Trading System also keeps checking for confirmation of orders which are placed. It updates instrument positions for trades that are confirmed.

For trading system to work, following need to be specified:


Read Above


The market instrument to benchmark your strategy's perfromancy. Strategies that perform better than the benchmark are considered successful. Make sure that you specify the benchmark instrumentID in list of instruments to get data for.

Starting Capital

The initial amount of money you're putting into your trading system. This is set to 1 million notional by default.

Frequency Of Feature Updates

Frequency of updates to features. Any updates within this frequncy to instruments do not trigger feature updates. Consequently any trading decisions that need to take place happen with the same frequency This is important when you are working with frequently updating data - for example intraday tick data


You may have multiple measures of price for an instrument at the same time, for example open price, close price etc. Specify which price to use for pnl calculations. By default, this is set to 'close' for daily calculations.

Lookback Size

How far back do you want the historical data for your calculations. The historical market features and instrument features are only stored upto this amount. The more data you request, the slower your system will be.

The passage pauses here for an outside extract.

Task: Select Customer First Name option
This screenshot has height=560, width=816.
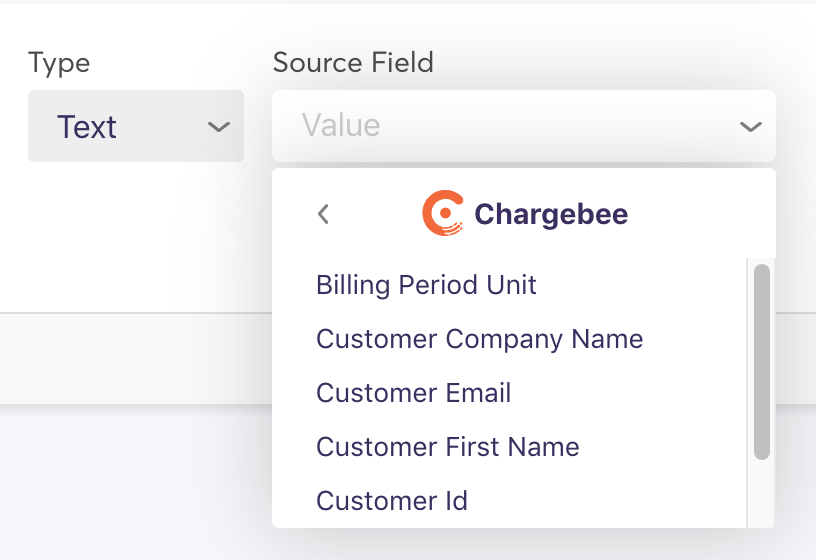Action: (447, 447)
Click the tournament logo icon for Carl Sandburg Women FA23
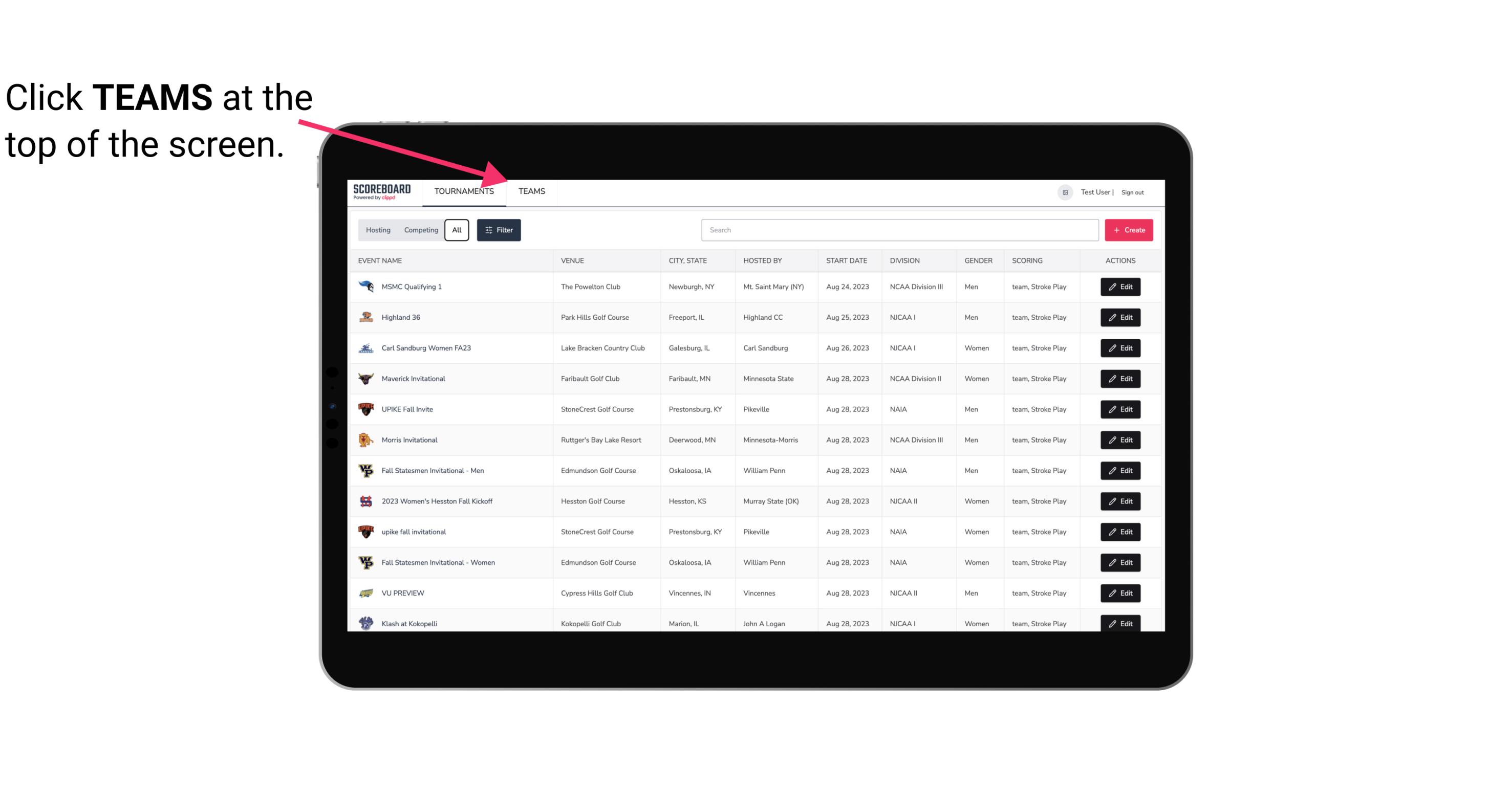This screenshot has width=1510, height=812. (x=365, y=348)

Instrument Features, Market Features and Custom Features

Read Above

Prediction Function

Read Above


Takes a prediction value and converts it into possible trades for each instrument. It takes into account current positions, risk limits, current capital and value of the prediction.

All execution systems take the following arguments:

  • 'longLimit': Max long position. No buys if instrument position == longLimit, can be specified as dollar or lot size
  • 'shortLimit': Max short position. No sells if instrument position == shortLimit, can be specified as dollar or lot size
  • 'capitalUsageLimit': Minimum capital threshold, specified as % of initial capital. No trades if currentCapital/initialCapital < capitalUsageLimit
  • 'lotSize': Size to trade per trade, can be specified as dollar or lot size
  • 'limitType': 'D' for dollar(monetary) limit, 'L' for lot size limit
  • 'price': Feature to use as price

Right now we support following executions:

System Description Parameters Snippet
SimpleExecutionSystem Simplest type, takes prediction in the form of probability that price will go up. Instruments with probability of price increasing above enter_threshold are bought and below (1-enter_threshold) are sold. Instrument positions with probability predictions values between (1-exit_threshold) and exit_threshold are closed 'enter_threshold', 'exit_threshold', 'longLimit', 'shortLimit', 'capitalUsageLimit', 'lotSize', 'limitType', 'price'
SimpleExecutionSystemWithFairValue Takes prediction in the form of FairValue of price. Instruments with CurrentPrice - FairValue > enter_threshold_deviation are sold and FairValue - CurrentPrice > enter_threshold_deviation are bought. Instrument positions with abs(CurrentPrice - FairValue) < exit_threshold_deviation are closed 'enter_threshold_deviation', 'exit_threshold_deviation', 'longLimit', 'shortLimit', 'capitalUsageLimit', 'lotSize', 'limitType', 'price'
PairExecutionSystem, PairExecutionSystemWithFairValue Behaves the same as above two, except predictions are made on ratio of prices between two instruments(pair) 'pair', 'pairRatio','enter_threshold_deviation', 'exit_threshold_deviation', 'longLimit', 'shortLimit', 'capitalUsageLimit', 'lotSize', 'limitType', 'price'


Execution System decided what trades you want to do, order placer actually makes those trades (place an order), and also reads confirmations of orders being placed. For Backtesting, you can just use the BacktestingOrderPlacer, which places the order and automatically trades at 'PriceFeatureKey' price at the same time.

ML Training System

To make creation and testing of ML models easy for you, we are providing you with a ML model creation suite. This is a beta feature, so please bear with us while we iron out the bugs!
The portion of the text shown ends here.